La prise de parole de Cathy Iglesias lors des débats le révèle, elle qui est passée d’une image de criminelle (dans les journaux comme en prison) à celle de figure du film (figure fictionnelle au vu des choix de mise en scène, spectaculaire en tant qu’exclue médiatisée, politique en participant au projet global), pour aujourd’hui contrôler la publication de ses nombreuses interviews, de même qu’elle est passée du stade du renfermement mutique à celui d’ingénieur du son pour aujourd’hui mener les débats suivant les projections.
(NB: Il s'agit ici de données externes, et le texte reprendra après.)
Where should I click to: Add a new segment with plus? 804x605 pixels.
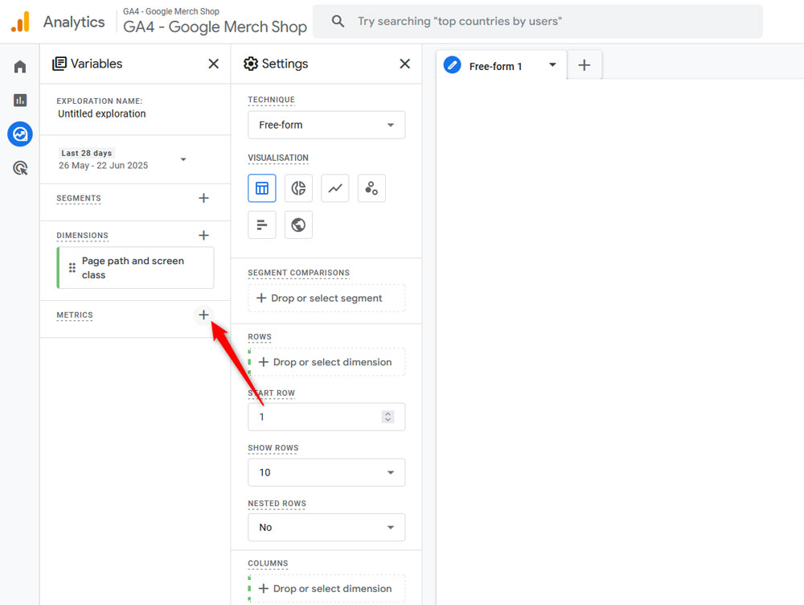point(203,198)
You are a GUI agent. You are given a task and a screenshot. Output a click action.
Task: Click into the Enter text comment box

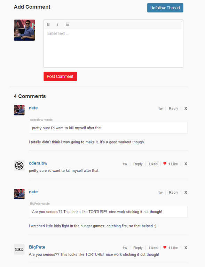[113, 48]
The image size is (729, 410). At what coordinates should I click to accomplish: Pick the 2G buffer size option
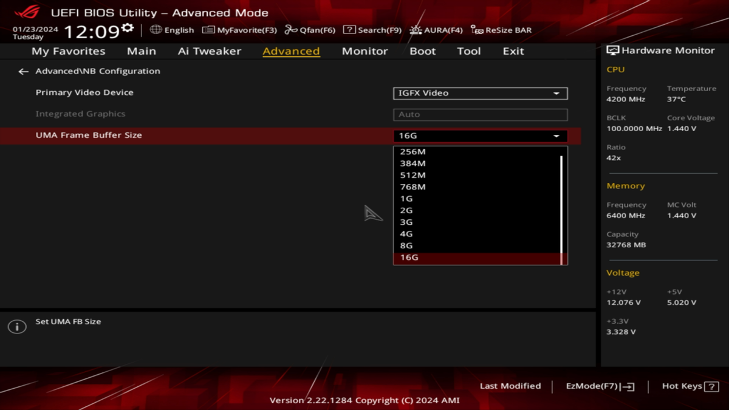tap(406, 211)
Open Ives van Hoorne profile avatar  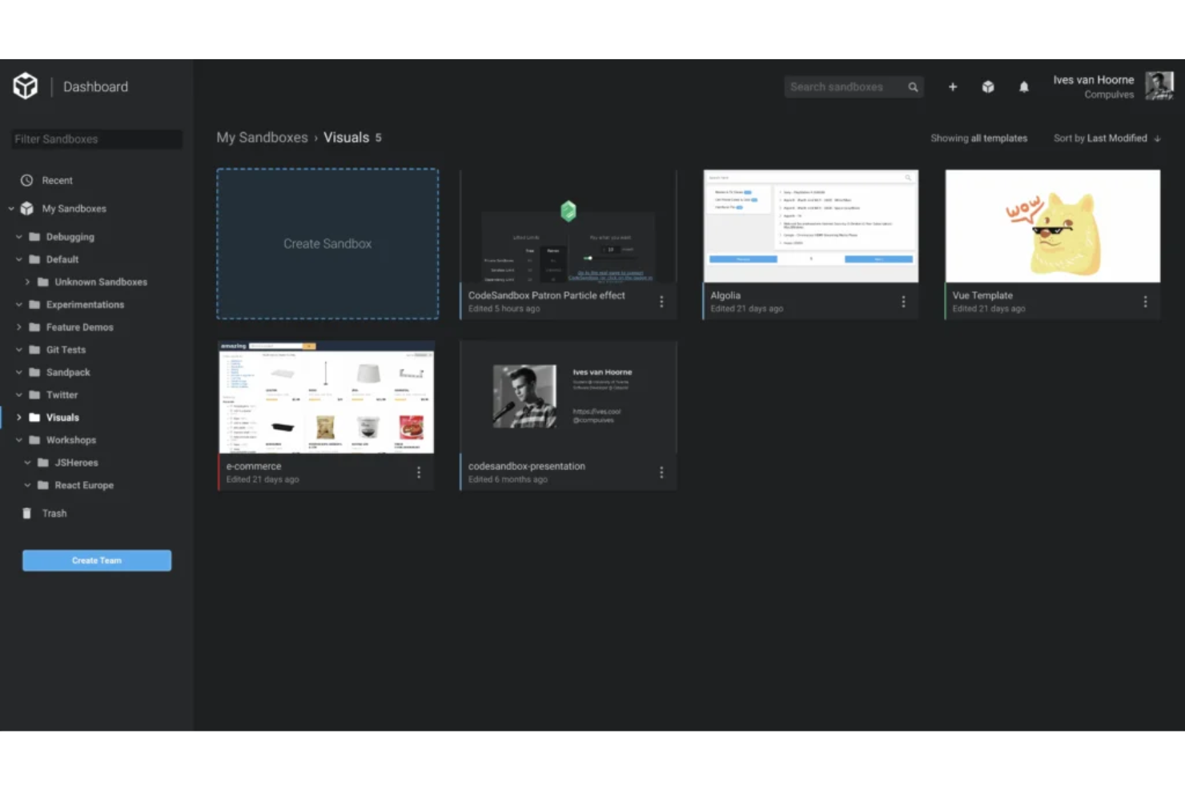coord(1160,86)
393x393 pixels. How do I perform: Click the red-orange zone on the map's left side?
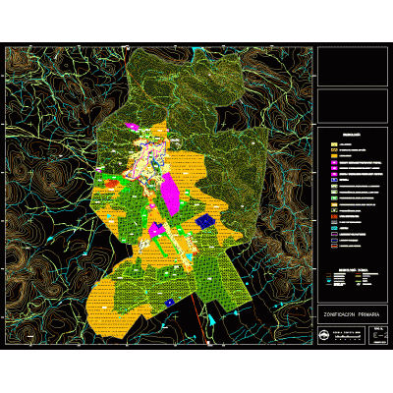click(112, 184)
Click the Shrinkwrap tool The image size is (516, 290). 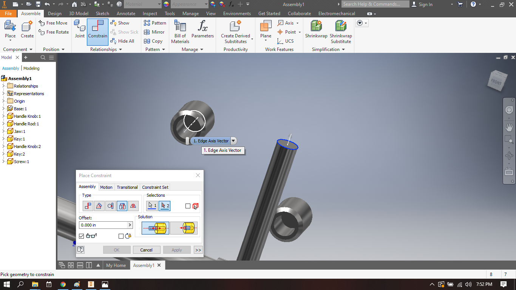click(316, 30)
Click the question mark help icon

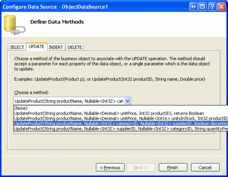pos(212,7)
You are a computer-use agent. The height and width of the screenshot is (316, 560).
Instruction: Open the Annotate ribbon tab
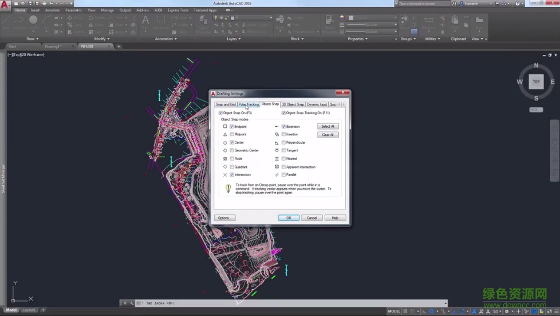(52, 10)
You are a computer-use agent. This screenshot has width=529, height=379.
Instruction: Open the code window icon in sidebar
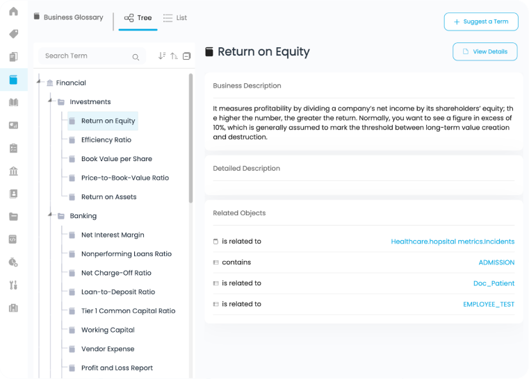point(13,239)
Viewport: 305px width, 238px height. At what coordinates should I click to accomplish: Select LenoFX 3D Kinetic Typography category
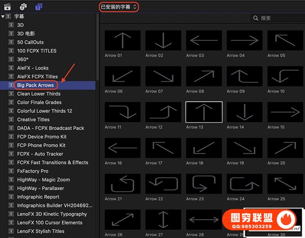click(52, 214)
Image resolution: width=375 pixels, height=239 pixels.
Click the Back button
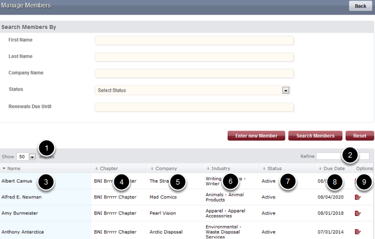point(360,6)
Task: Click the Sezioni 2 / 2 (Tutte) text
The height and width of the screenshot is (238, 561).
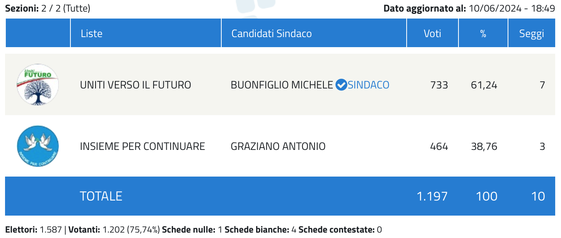Action: 48,8
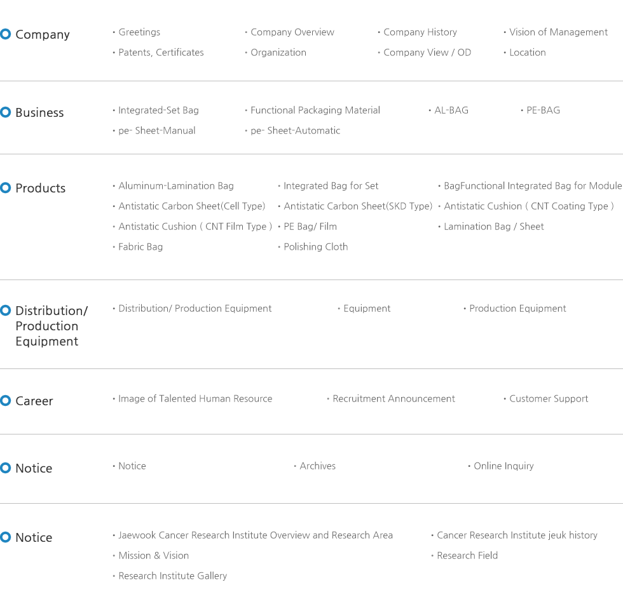Open the AL-BAG business link
Screen dimensions: 623x606
(x=451, y=111)
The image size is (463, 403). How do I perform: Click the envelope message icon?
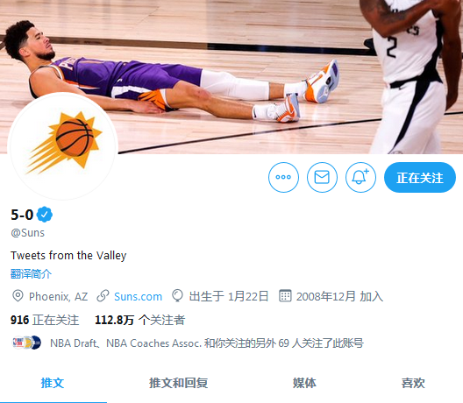322,177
Cathy Iglesias : Jean-Michel m’avait toujours parlé de Galères de femmes, de sa sortie en salles, des débats, il m’y préparait toujours. J’ai dû faire cent, cent-cinquante villes, ça fait beaucoup de gens qui véhiculent autre chose, qui regardent les gens d’une autre manière. Quand je vais faire un débat, je me dévoile plus parce que je dis ce que je pense, politiquement, je donne beaucoup de moi-même. Je suis quand même une représentante de la population des détenues, même si jamais je ne me suis sentie représentative de quoi que ce soit, et je ne peux pas dire n’importe quoi par rapport aux gens qui sont encore en prison. C’est là où il a fallu que je globalise et que ça devienne politique, parce que je ne pouvais plus parler en mon nom. Et c’est en même temps une façon pour moi de me sauvegarder, de virer les débat sur les choses globalement plutôt que sur moi, parce que j’aurais très bien pu faire un Christiane F. à moi toute seule. Les questions, ça te laisse pas indifférent, tu travailles dessus, consciemment, inconsciemment, maintenant j’arrive à débattre dans une salle et à tenir des propos qui tiennent la route. En 1991, je ne pense pas que je parlais des banlieues, de la came, même de la prison, comme j’en parle aujourd’hui, l’analyse s’est faite avec le temps que j’ai passé dehors. Avec Galères j’ai bouclé une histoire.

Jean-Michel Carré : La télé me permet de toucher des gens que je ne toucherais jamais. Elle représente pour les citoyens une énorme prise en charge au niveau culturel, et quand il s’agit d’un film qui pose des problèmes de société, politiques, c’est important. La télé me bloquait parce que ça passe un soir et que c’est éphémère. Mais là, vu l’audimat du film, on a reçu des milliers de lettres, il y a eu un véritable retour, aussi bien au niveau du Grain de sable, avec les gens qui ont écrit directement à Fleury, qu’au niveau du ministère de la justice ou de TF1.

Que ce genre de film puisse passer à la télévision, entre deux séquences publicitaires, après Sacrée soirée, c’est aussi un combat politique qu’il faut mener, surtout avec l’importance qu’a aujourd’hui la télévision. Pour les gens, et surtout pour les jeunes, ça devient une autre culture, malheureusement ou heureusement, on ne peut plus le nier. C’est un combat politique global. Je tiens à ne pas lâcher la télévision, l’audiovisuel, à ceux qui la font aujourd’hui, je tiens à me battre pour qu’il y ait des films comme ça à la télévision, surtout sur une chaîne comme TF1.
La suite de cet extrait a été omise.